Community Magazine

In Praise of Idleness

By Friday23

It was the mathematician and philosopher Bertrand Russell that wrote the above title for an essay. He was pushing a theory that everyone should work less. I am using it to illustrate one of the dangers of living in a retirement home – and enjoying it.

After a lifetime of working, running around to get things done, worrying about minutiae and generally being a competitor in the daily rat race, I am finding an alternative. Life in the retirement home is different. I have often heard this from friends who moved to the new lifestyle and I used to wonder how different life can be. Now I’m finding out and starting to worry that I am treading a dangerous path.

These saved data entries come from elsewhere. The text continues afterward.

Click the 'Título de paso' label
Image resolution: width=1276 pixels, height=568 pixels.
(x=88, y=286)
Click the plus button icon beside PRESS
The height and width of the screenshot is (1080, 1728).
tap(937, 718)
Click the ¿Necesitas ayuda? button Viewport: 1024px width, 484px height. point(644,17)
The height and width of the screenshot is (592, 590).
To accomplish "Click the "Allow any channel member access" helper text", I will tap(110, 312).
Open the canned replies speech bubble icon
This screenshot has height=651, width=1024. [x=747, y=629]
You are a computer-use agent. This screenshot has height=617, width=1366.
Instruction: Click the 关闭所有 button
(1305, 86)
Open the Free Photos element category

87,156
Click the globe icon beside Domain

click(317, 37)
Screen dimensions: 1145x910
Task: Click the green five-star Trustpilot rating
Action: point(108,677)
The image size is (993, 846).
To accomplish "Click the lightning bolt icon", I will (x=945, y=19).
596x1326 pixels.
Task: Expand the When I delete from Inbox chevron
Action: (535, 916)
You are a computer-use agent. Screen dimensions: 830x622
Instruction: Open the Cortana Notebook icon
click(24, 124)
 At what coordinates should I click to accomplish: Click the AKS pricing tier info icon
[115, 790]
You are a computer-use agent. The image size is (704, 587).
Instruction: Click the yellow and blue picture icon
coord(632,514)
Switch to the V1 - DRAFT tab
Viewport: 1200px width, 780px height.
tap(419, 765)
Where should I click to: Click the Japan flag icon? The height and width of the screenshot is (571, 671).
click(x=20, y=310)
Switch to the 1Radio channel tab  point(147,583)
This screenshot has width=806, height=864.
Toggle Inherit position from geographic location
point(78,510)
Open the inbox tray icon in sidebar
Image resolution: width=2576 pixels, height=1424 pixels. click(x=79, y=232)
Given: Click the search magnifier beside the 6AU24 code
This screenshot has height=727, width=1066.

I never have to leave here, in fact if it wasn’t for odd forays to the supermarket or to the bank… and even those can be avoided. There is a mini-market here in the building. This involves an elevator trip of 3 floors and maybe pushing a small trolley back to the apartment. The bank comes here once a week, enough for my needs (again the elevator), and I can examine my overdraft on the spot. The gym is here, complete with instructor and muscle-making machines, the art group is here. The pool is under my balcony and there’s the library next door. I am force-fed culture at the 6:30 lecture every evening and I don’t have to go outside to find a synagogue. There’s even a movie once a week.

As far as food is concerned, there is a dining room which I can choose to visit or not and which even allows me to take food up to the apartment. For company there is a coffee shop and lounge and to cap it all there is a hairdresser through that door in the corner. The nurse and doctor are in the clinic and a dentist comes around.

I can’t think of anything that’s missing but I keep wondering about the difference in lifestyles between then and now. This one is dangerous – it consists of doing almost nothing!